### What to do
Starting at the line with "Click the word 'check' in the message text" and stopping at the final line, retype the data below exactly; do not carry over any pictures.

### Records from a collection
•••
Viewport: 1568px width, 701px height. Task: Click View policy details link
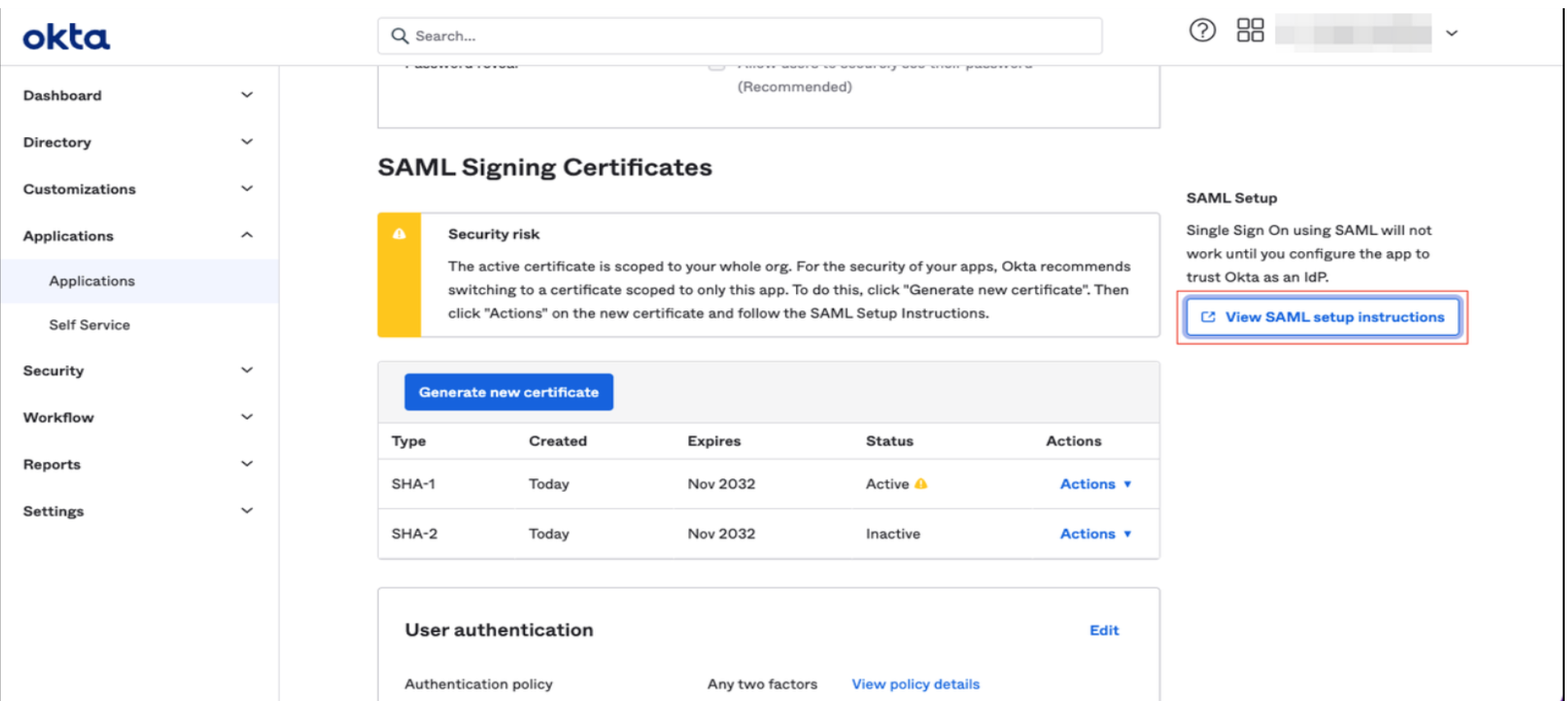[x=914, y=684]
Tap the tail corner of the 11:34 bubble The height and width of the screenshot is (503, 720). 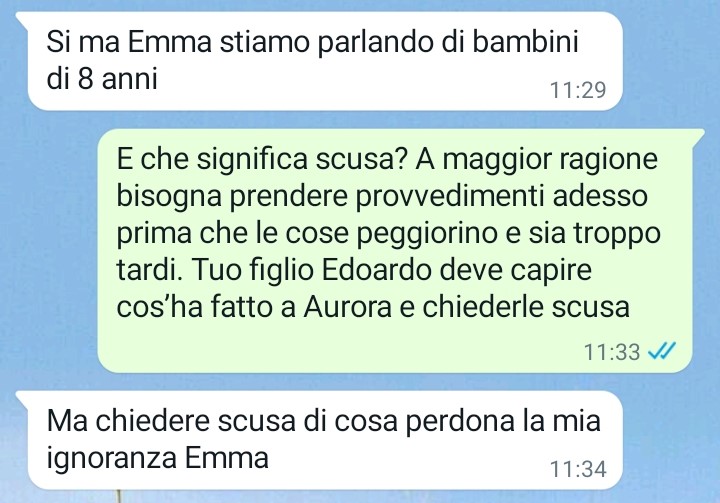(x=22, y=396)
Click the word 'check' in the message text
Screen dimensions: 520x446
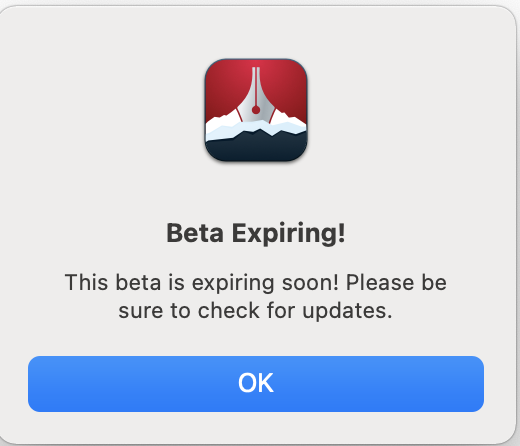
•••
### Your response
Click the word 'check' in the message text
Screen dimensions: 520x446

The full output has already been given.